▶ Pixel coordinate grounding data
Segment Open

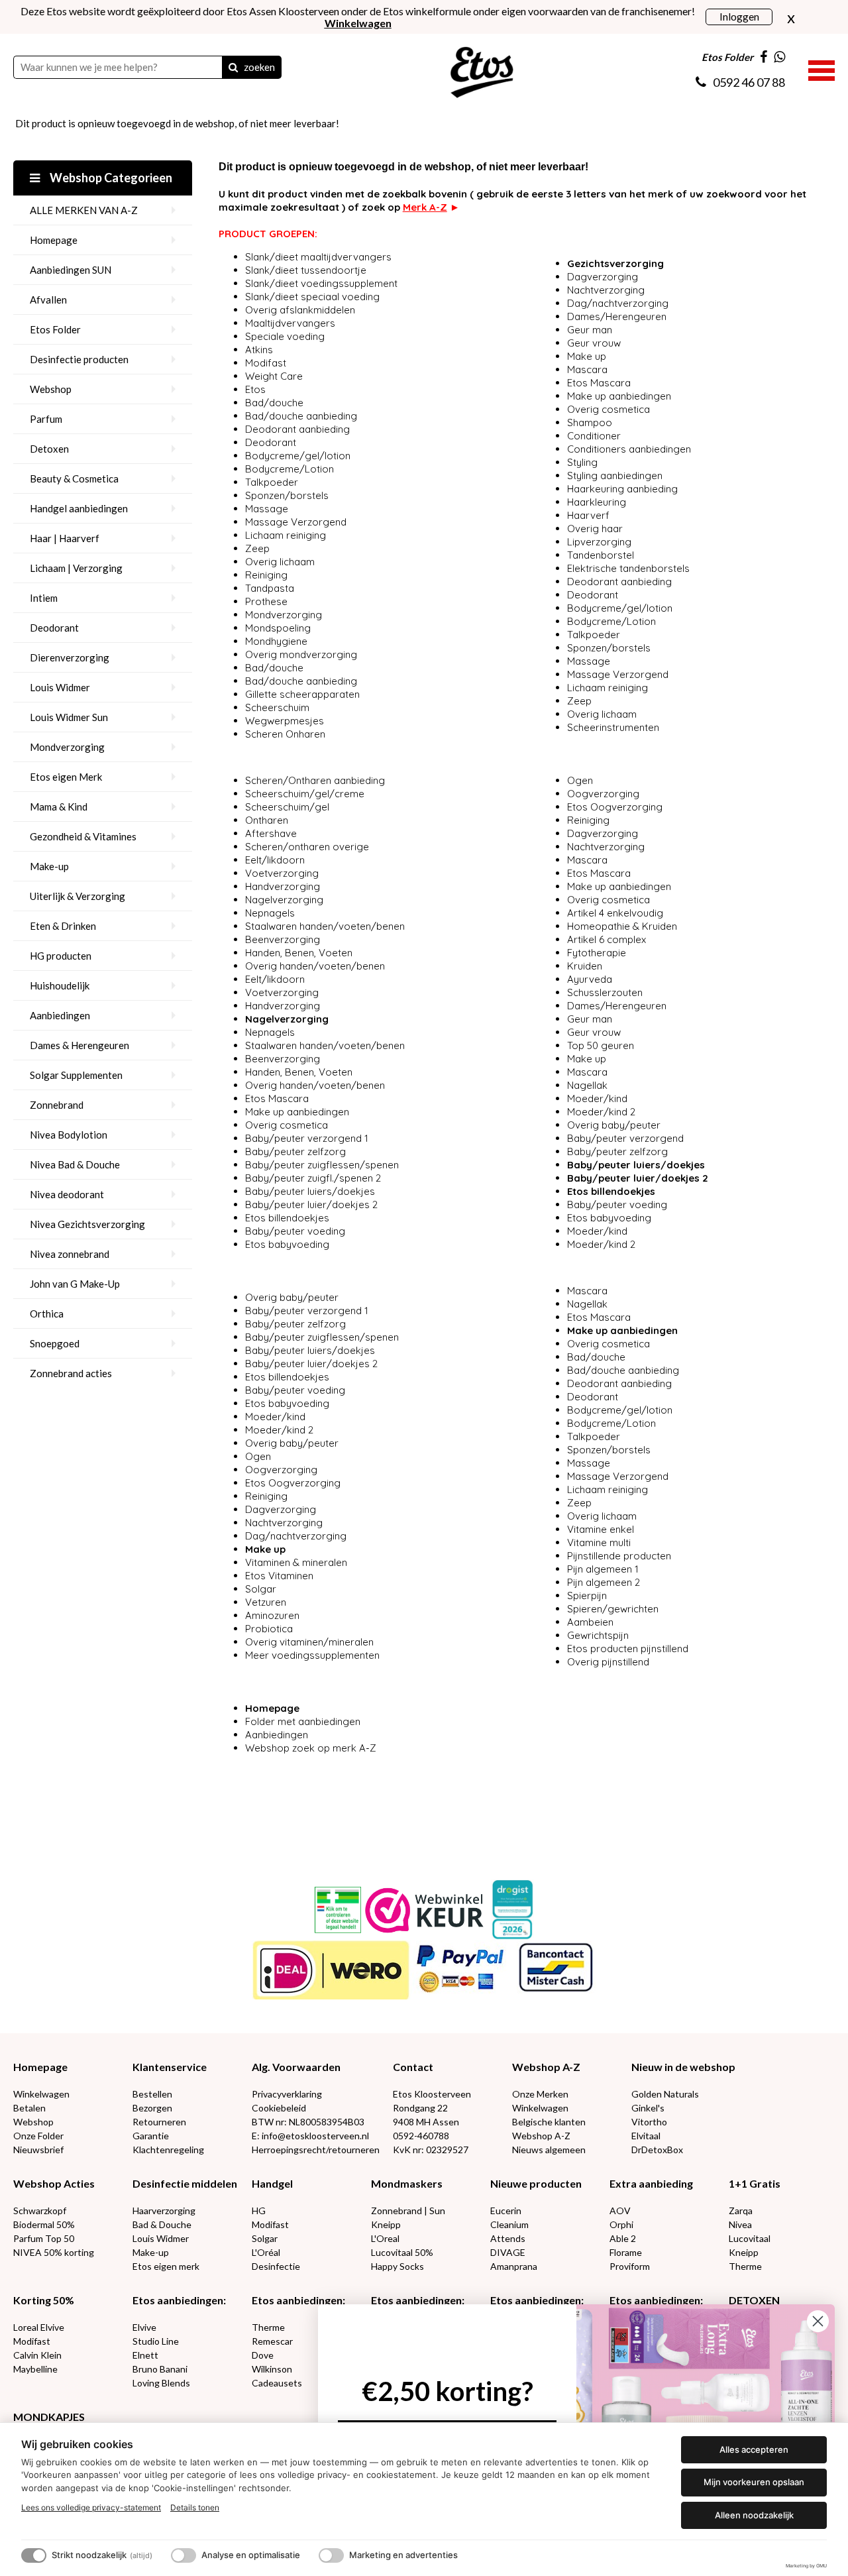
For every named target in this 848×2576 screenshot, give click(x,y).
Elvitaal (646, 2135)
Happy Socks (397, 2266)
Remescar (272, 2341)
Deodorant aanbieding (297, 429)
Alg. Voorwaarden (296, 2066)
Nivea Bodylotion (68, 1135)
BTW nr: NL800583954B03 (308, 2121)
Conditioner (594, 435)
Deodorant (54, 628)
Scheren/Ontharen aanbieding (315, 780)
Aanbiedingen (60, 1015)
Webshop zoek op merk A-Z (310, 1748)
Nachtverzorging (606, 290)
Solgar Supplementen (76, 1075)
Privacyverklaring (287, 2094)
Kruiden (584, 966)
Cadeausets (277, 2382)
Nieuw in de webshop (683, 2066)
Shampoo (589, 422)
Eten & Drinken (63, 926)
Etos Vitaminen (279, 1575)
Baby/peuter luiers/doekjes (310, 1191)
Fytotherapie (596, 952)
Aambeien (590, 1622)
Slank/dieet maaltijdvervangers (318, 257)
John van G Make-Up (75, 1284)
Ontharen (266, 820)
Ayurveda (589, 979)
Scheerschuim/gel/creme (304, 793)
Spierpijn (587, 1595)
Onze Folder (38, 2135)
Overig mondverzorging (301, 654)
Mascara (587, 369)
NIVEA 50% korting (53, 2252)
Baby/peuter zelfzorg (295, 1151)
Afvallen (48, 300)
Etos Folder (55, 329)
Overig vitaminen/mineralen (309, 1642)
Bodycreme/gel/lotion (297, 455)
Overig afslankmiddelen (300, 310)
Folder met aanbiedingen (302, 1721)
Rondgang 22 (420, 2107)
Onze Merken (540, 2094)
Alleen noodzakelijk (754, 2515)
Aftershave (271, 833)
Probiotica (269, 1628)
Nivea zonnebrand (69, 1254)
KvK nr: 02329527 (430, 2149)
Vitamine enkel (600, 1529)
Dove (263, 2355)
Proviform (630, 2266)
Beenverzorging (282, 939)
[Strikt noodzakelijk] (33, 2555)
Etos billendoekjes (287, 1217)
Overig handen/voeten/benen (315, 966)
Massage (266, 508)
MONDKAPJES (49, 2416)
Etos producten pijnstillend (627, 1648)
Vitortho (649, 2121)
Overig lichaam (280, 561)
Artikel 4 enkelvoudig (615, 913)
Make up (586, 356)
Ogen (580, 780)
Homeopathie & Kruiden (622, 926)
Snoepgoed (55, 1343)
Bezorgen (152, 2107)
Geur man (589, 329)
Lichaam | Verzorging (76, 568)
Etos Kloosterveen (432, 2094)
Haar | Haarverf (64, 538)
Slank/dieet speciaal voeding (312, 296)
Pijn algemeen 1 (603, 1569)
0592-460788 (421, 2135)
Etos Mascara (599, 382)
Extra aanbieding (651, 2183)
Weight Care (274, 376)
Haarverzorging (163, 2210)
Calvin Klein (37, 2355)
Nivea (740, 2224)
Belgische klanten (549, 2121)
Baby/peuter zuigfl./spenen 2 (313, 1178)
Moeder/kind (597, 1098)
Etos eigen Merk (66, 777)
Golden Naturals (665, 2094)
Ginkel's (647, 2107)
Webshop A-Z (546, 2066)
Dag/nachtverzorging (617, 303)
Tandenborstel (600, 555)
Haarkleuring (596, 502)
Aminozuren (272, 1615)
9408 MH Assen (426, 2121)
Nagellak (587, 1085)
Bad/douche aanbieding (301, 416)
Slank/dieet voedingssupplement (321, 283)
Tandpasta (269, 588)
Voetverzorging (282, 873)
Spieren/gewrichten (613, 1608)
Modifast (265, 363)
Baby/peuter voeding (295, 1231)
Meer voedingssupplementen (312, 1655)
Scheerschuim (277, 707)
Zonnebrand (56, 1105)
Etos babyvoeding (287, 1244)
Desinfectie (276, 2266)
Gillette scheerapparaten (302, 694)
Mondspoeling (278, 628)
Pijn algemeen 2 (603, 1582)
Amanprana (513, 2266)
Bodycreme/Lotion (289, 469)
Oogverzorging (603, 793)
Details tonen (194, 2507)
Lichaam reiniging (285, 535)
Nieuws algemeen (549, 2149)
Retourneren (159, 2121)
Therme (745, 2266)
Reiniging (266, 575)
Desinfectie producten (79, 359)
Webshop (51, 389)
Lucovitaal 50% (402, 2252)
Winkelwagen (41, 2094)
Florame (626, 2252)
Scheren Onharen (285, 734)
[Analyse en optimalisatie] (183, 2555)
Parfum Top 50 (43, 2238)
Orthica (47, 1313)
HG (259, 2210)
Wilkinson (272, 2369)
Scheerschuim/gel (287, 807)
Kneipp (386, 2224)
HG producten (60, 956)
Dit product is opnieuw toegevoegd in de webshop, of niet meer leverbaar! (177, 123)
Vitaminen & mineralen (296, 1562)
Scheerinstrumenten (613, 727)
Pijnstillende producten (619, 1555)
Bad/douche (274, 402)
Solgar (260, 1589)
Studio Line (155, 2341)
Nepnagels (270, 913)
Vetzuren (265, 1602)
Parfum (46, 419)
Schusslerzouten (605, 992)
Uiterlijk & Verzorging (77, 896)
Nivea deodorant (67, 1194)
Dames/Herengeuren (616, 316)
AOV (620, 2210)
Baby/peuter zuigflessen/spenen (322, 1164)
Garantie (150, 2135)
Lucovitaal (749, 2238)
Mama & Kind (58, 806)
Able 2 (623, 2238)
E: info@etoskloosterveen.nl (310, 2135)
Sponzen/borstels (287, 495)
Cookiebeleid (279, 2107)
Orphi (621, 2224)
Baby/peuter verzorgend (626, 1138)
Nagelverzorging (284, 899)
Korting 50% (43, 2300)
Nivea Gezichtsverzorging (87, 1224)
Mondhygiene (276, 641)
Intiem (44, 598)
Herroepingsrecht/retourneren (316, 2149)
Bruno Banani (159, 2369)
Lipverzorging (599, 541)
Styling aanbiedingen (614, 475)
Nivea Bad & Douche (75, 1164)
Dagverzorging (602, 276)
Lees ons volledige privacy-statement (91, 2507)
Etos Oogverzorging (614, 807)
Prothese (266, 601)
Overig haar (595, 528)
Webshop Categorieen (110, 177)
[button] (821, 69)
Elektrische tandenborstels (628, 568)
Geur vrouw (594, 343)
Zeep (257, 548)
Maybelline (35, 2369)
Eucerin (505, 2210)
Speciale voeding (285, 336)
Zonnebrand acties (71, 1373)
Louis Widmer (60, 687)
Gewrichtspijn (598, 1635)
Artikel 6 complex (606, 939)
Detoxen (49, 449)
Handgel (272, 2183)
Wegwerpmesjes (284, 720)
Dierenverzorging (69, 657)
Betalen (29, 2107)
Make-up (49, 866)
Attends (507, 2238)
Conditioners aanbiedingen (629, 449)
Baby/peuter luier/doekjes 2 (311, 1204)
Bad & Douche (161, 2224)
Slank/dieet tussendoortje (305, 270)
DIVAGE (507, 2252)
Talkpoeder (271, 482)
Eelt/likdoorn (275, 860)
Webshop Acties (54, 2183)
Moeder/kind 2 (601, 1111)
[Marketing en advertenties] (331, 2555)
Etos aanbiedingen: (179, 2300)
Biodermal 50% (44, 2224)
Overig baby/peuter (614, 1125)
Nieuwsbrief (38, 2149)
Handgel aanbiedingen (79, 508)
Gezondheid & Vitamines (83, 836)
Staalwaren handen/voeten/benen (325, 926)
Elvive (144, 2327)
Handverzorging (282, 886)
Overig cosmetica (608, 409)
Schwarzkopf (39, 2210)
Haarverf (589, 515)
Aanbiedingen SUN (70, 270)
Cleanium (509, 2224)
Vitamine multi (599, 1542)
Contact (413, 2066)
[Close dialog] (817, 2321)
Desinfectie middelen (184, 2183)
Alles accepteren (753, 2449)
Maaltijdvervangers (290, 323)
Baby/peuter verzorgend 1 (308, 1138)
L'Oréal (266, 2252)
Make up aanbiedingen (619, 396)
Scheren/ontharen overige (307, 846)
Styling (582, 462)
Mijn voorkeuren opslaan (754, 2482)
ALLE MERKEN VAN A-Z (84, 210)
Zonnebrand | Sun (408, 2210)
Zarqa (741, 2210)
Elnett (145, 2355)
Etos (255, 389)
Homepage (54, 240)
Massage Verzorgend (295, 522)
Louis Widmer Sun (69, 717)
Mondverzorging (67, 747)
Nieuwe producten (536, 2183)
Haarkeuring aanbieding (622, 488)
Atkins (259, 349)
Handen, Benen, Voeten (298, 952)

Segment Closed

▶ What to work on
Look above for the line holding "Overig baby/peuter (614, 1125)", then set down exactly that line and every line after it up to and including the line holding "Desinfectie middelen (184, 2183)", with nothing else.

▶ Task answer
Overig baby/peuter (614, 1125)
Nieuwsbrief (38, 2149)
Handgel aanbiedingen (79, 508)
Gezondheid & Vitamines (83, 836)
Staalwaren handen/voeten/benen (325, 926)
Elvive (144, 2327)
Handverzorging (282, 886)
Overig cosmetica (608, 409)
Schwarzkopf (39, 2210)
Haarverf (589, 515)
Aanbiedingen SUN (70, 270)
Cleanium (509, 2224)
Vitamine multi (599, 1542)
Contact (413, 2066)
[Close dialog] (817, 2321)
Desinfectie middelen (184, 2183)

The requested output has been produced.